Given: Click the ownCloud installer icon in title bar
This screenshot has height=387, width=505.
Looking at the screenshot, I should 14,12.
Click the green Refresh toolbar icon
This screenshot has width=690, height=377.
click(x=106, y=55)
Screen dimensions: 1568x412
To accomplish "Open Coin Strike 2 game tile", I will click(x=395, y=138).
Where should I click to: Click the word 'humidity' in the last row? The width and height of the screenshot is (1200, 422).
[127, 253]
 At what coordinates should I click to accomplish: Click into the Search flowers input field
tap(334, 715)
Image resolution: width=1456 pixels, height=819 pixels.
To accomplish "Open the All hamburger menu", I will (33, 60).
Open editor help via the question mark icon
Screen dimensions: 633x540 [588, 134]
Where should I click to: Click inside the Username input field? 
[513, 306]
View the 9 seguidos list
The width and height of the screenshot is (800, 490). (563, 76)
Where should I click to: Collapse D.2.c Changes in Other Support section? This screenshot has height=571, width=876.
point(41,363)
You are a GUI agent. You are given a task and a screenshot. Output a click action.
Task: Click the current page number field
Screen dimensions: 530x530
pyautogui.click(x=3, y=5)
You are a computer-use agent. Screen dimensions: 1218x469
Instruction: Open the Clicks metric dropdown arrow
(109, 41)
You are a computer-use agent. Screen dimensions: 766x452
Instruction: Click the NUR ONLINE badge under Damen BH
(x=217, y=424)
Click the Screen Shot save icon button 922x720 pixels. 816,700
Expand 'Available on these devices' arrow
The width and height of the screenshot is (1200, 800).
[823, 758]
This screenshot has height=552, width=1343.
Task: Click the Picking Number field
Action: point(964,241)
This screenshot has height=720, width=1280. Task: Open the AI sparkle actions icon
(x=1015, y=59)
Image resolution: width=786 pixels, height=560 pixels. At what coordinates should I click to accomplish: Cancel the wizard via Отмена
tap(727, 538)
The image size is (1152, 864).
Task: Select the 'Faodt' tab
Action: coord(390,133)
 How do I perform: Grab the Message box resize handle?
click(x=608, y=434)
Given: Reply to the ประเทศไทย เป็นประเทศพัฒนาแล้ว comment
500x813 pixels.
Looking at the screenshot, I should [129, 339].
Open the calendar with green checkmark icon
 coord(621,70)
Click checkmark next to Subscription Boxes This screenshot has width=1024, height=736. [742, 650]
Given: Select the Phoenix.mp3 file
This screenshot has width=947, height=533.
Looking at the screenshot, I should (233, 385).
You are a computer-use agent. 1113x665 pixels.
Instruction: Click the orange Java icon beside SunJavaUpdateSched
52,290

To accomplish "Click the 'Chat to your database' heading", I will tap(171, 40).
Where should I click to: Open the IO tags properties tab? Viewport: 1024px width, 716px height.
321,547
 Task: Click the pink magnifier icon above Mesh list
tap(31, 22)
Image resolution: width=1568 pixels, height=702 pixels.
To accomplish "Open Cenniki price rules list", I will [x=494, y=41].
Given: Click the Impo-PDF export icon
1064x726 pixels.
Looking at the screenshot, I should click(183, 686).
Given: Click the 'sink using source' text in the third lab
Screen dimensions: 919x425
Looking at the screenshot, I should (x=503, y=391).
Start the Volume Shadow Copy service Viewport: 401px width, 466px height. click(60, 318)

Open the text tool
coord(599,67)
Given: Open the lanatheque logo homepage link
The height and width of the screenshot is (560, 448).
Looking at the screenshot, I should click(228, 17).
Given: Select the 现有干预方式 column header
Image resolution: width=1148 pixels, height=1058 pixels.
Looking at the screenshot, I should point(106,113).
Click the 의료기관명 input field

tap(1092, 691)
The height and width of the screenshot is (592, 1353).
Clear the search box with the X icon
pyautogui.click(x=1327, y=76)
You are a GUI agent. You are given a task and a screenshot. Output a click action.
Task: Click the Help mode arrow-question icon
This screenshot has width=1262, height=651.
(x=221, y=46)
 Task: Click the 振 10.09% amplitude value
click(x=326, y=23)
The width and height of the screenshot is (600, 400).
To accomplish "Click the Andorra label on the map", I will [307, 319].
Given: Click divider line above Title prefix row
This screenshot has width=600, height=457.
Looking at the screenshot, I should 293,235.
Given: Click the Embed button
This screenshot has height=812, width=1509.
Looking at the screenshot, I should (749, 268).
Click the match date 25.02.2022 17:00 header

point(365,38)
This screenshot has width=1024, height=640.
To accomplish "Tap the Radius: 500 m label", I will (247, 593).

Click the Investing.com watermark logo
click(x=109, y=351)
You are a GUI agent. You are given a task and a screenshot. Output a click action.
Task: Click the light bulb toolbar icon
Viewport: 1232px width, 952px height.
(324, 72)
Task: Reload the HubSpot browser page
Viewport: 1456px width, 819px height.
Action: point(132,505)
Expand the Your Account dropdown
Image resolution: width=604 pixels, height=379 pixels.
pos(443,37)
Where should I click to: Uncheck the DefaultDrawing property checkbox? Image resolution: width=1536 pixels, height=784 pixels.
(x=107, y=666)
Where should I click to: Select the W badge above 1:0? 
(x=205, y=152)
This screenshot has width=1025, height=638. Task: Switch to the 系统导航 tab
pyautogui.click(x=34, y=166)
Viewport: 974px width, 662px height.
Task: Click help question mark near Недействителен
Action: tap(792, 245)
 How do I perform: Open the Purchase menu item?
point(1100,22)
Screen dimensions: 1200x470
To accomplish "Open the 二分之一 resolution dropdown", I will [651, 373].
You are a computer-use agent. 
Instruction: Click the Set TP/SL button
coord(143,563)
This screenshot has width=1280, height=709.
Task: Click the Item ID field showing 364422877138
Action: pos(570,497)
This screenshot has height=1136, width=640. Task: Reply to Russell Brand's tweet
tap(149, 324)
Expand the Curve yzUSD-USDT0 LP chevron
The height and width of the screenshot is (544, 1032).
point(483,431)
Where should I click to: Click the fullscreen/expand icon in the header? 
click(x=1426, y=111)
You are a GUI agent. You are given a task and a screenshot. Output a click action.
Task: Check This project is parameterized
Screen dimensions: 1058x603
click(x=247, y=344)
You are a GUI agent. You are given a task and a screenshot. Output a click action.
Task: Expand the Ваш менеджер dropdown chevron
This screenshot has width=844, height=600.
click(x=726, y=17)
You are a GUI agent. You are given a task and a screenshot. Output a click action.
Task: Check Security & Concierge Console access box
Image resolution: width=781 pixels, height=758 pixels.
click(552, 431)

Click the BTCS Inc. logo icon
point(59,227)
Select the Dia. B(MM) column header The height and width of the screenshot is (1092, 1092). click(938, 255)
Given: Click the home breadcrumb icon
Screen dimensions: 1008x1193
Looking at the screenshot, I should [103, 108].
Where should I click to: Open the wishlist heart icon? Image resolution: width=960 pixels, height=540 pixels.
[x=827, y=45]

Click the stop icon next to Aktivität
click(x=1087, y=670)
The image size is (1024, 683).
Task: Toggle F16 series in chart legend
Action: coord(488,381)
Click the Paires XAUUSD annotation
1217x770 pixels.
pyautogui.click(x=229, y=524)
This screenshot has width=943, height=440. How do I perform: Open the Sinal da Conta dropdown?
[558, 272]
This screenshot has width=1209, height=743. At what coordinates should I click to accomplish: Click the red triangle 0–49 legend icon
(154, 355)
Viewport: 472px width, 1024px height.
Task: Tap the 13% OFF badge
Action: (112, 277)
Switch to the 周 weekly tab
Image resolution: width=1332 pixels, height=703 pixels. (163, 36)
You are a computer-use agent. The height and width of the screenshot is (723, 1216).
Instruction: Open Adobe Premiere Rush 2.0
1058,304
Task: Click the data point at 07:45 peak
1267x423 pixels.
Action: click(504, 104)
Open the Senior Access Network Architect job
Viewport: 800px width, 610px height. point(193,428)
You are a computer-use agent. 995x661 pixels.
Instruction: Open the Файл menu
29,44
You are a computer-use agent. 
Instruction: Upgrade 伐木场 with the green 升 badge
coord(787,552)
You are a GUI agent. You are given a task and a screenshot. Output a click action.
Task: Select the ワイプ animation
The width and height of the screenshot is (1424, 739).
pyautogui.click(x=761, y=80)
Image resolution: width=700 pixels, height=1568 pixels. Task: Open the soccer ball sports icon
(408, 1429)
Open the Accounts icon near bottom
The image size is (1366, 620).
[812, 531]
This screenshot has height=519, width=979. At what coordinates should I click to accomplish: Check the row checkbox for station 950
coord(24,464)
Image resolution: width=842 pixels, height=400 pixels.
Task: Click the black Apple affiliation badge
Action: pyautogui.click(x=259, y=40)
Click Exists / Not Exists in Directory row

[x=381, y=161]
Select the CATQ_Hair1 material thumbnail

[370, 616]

========================

- [Task goal] Show the lines in the entries above that include the string "chevron".

- [Exercise answer]
Expand the Curve yzUSD-USDT0 LP chevron
Task: Expand the Ваш менеджер dropdown chevron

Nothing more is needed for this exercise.